WHAT IS ASKED — Reproduce the stretch of the material from the line containing "This screenshot has height=436, width=898." through the end, swapping "Expand" for "Open" and leaving everything else unchanged. Omit the pictures from your answer.

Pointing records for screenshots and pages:
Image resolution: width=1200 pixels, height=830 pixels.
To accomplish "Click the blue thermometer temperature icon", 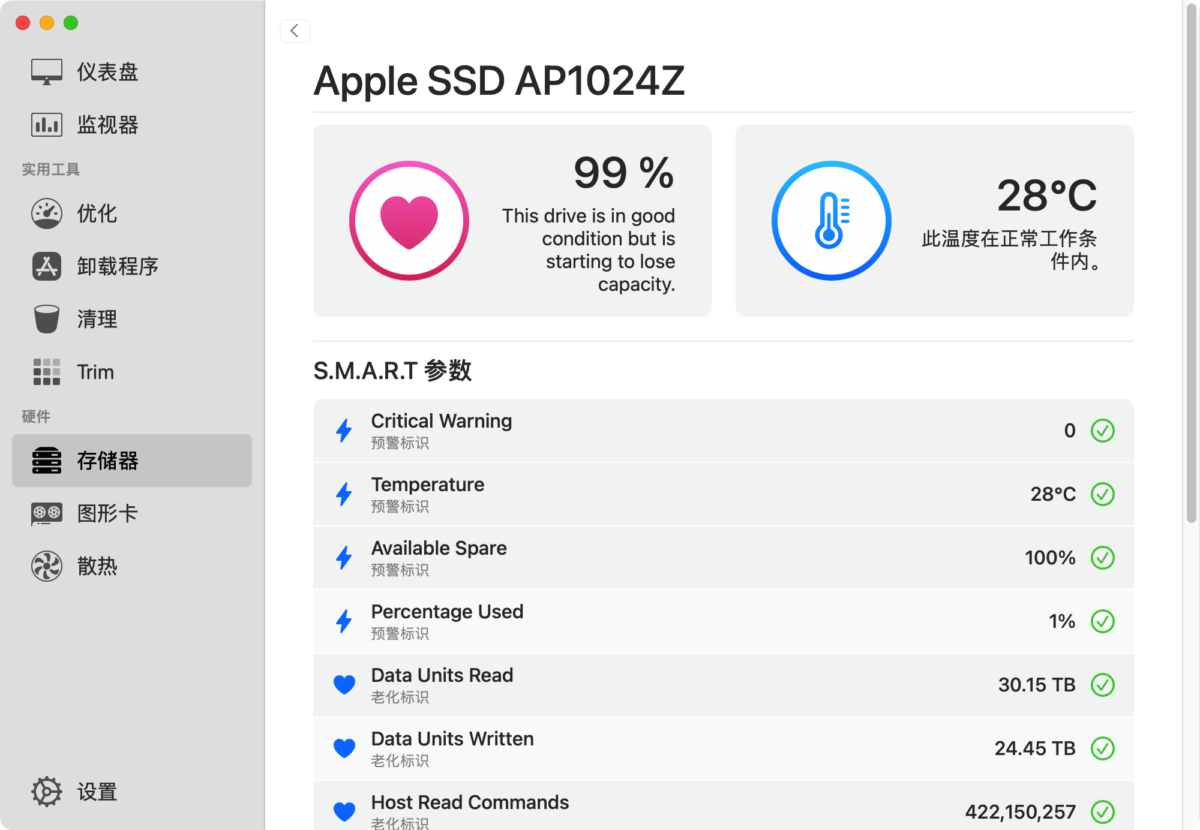I will pos(831,221).
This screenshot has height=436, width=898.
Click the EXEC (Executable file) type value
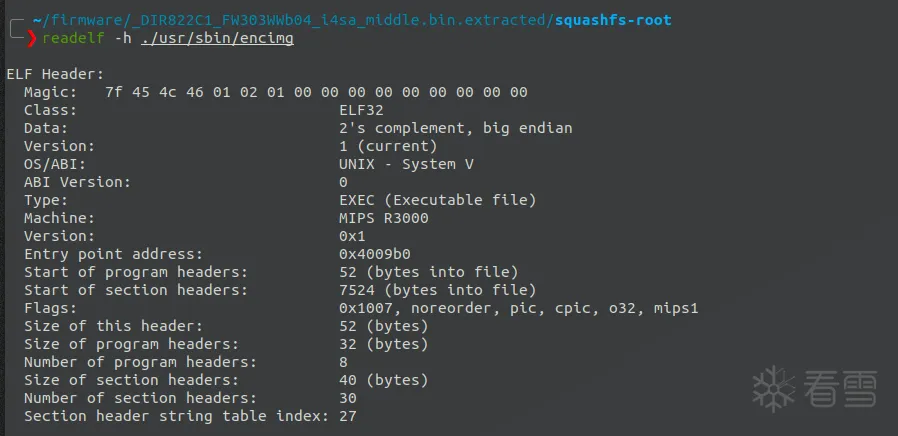click(x=438, y=200)
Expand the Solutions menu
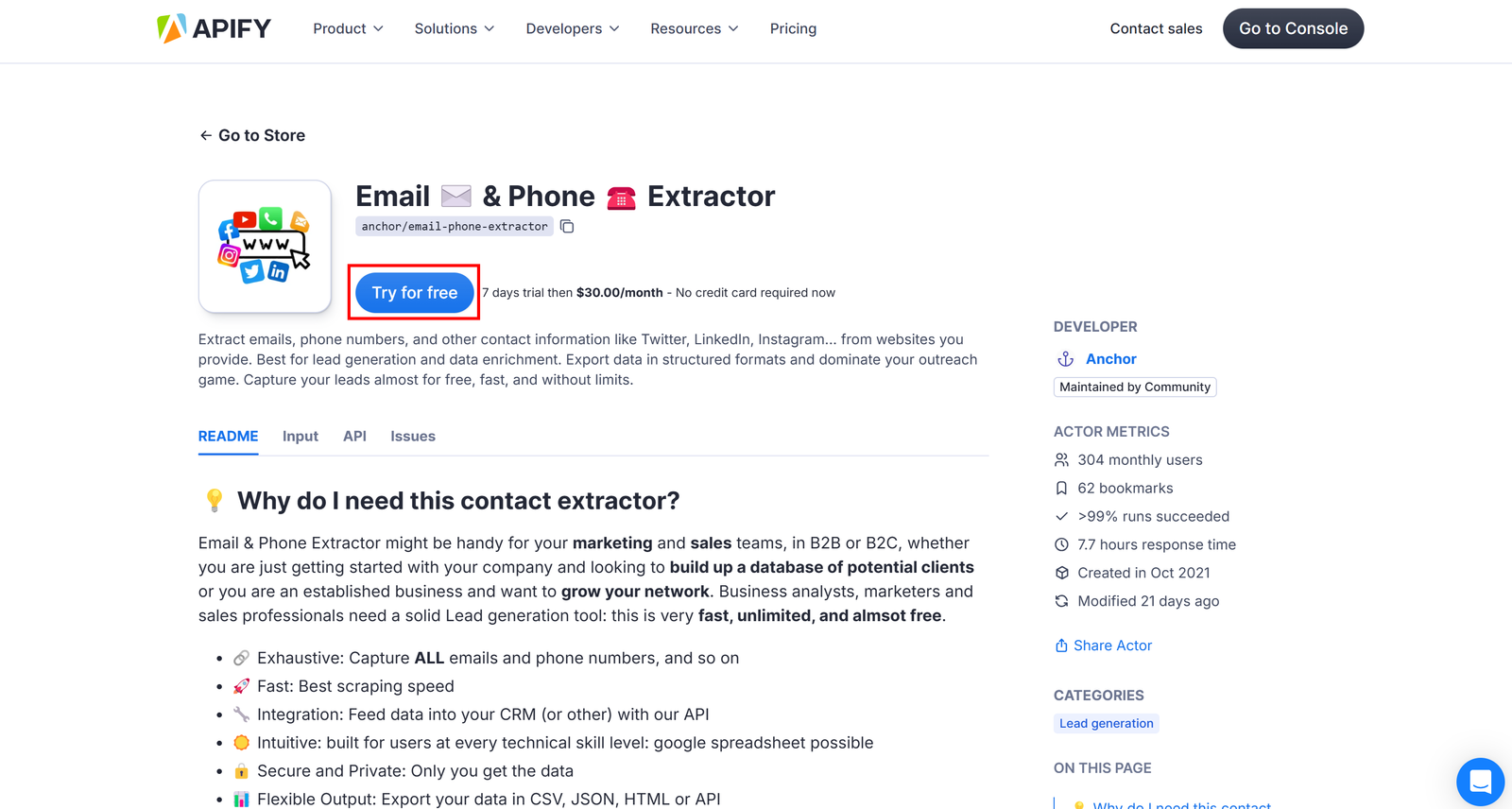The width and height of the screenshot is (1512, 809). pos(454,28)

SOLUTION —
This screenshot has height=436, width=898.
Click the EXEC (Executable file) type value
click(x=438, y=200)
Open the Solutions menu
The width and height of the screenshot is (1512, 809). pos(454,28)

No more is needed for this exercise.